Kochbanane Das kann die „Kartoffel Afrikas“

Kochbanane - Das kann die „Kartoffel Afrikas“
Größer und kantiger. Die Kochbanane (oben) sieht anders aus als die Obst­banane. © mauritius images / foodcollection

Kein Exot wird in so hohen Mengen nach Deutsch­land importiert wie die Obst­banane, die in Asien, Mittel- und Südamerika angebaut wird. Doch auch ihre große Schwester, die Kochbanane – inzwischen immer öfter in deutschen Supermärkten zu finden – ist einen Versuch wert: Sie punktet mit wert­vollen Nähr­stoffen und bereichert verschiedenste Gerichte. Kochbananen enthalten höhere Mengen an Kalium, Magnesium, Vitamin A und vor allem Stärke als Obst­bananen.
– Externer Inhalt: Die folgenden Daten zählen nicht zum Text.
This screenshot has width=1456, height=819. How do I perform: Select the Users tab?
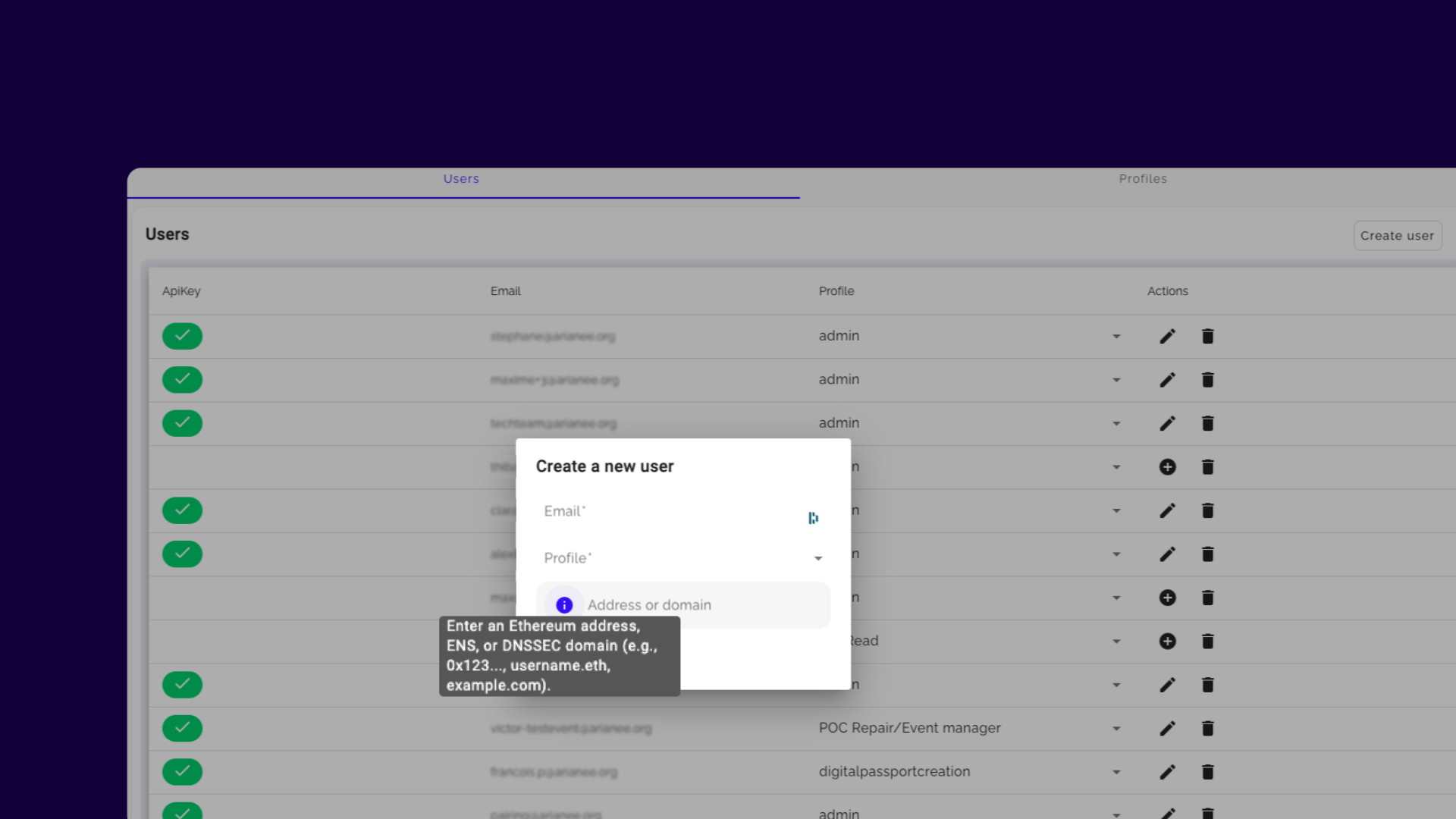[x=461, y=179]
In Afrika und Südamerika, wo Kochbananen vornehmlich wachsen, sind sie ein Grund­nahrungs­mittel. Gegart schme­cken sie ähnlich wie Kartoffeln, manchmal auch leicht süßlich wie Möhren. Roh kann man sie nicht verzehren: Die Stärke wird erst durch Erhitzen verdaubar.

Tipp: Kochbananen schme­cken gut in Suppen – darin sorgen sie für eine sämige Konsistenz. Mit sehr reifen, süßen Früchten lassen sich Desserts machen.